BRIEF 1
From the court opinion below, copy the passage that begins at the words "CourtMaryland Court of" and stops after the words "behalf of appellee.".
BRIEF 2
Using the court opinion below, state whether each statement agrees with it, answering yes or no and quoting the words that decide it: (a) a brief was filed on behalf of the appellee; (b) the opinion was delivered by Judge Digges; (c) David N. Grimes appeared for the appellee.

EXTRACTED TEXT
- Opening Delimiter -
Jefferson v. Jones, 28

Decision Date14 December 1979
Docket NumberNo. 28,28
Parties, 27 UCC Rep.Serv. 1174 Thomas N. JEFFERSON v. Lawrence V. JONES.
CourtMaryland Court of Appeals

David N. Grimes, Rockville (Bullard & Deutchman, P. A., Rockville, on the brief), for appellant.

No brief filed on behalf of appellee.

Argued before MURPHY, C. J., and SMITH, DIGGES, ELDRIDGE, ORTH, COLE and DAVIDSON, JJ.

DIGGES, Judge.

In the present case, we are called upon to decide an issue arising under the Maryland Uniform Commercial Code that this Court has not before had occasion to consider whether a purchaser of goods must prove that a third party has a superior or paramount title to those goods in order to substantiate a claim that a seller's warranty of title as established by section 2-312 of the Commercial Law Article, Md. Code (1975), has been breached?
- Closing Delimiter -
STORED DATA
- Opening Delimiter -
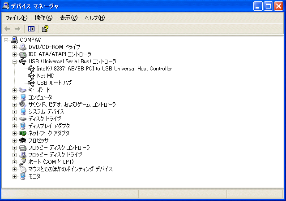Click the Forward arrow toolbar icon
This screenshot has width=286, height=201.
pos(17,29)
- Closing Delimiter -
EXERCISE SOLUTION 1
CourtMaryland Court of Appeals

David N. Grimes, Rockville (Bullard & Deutchman, P. A., Rockville, on the brief), for appellant.

No brief filed on behalf of appellee.

EXERCISE SOLUTION 2
(a) No: "No brief filed on behalf of appellee."
(b) Yes: "DIGGES, Judge."
(c) No: "David N. Grimes, Rockville (Bullard & Deutchman, P. A., Rockville, on the brief), for appellant."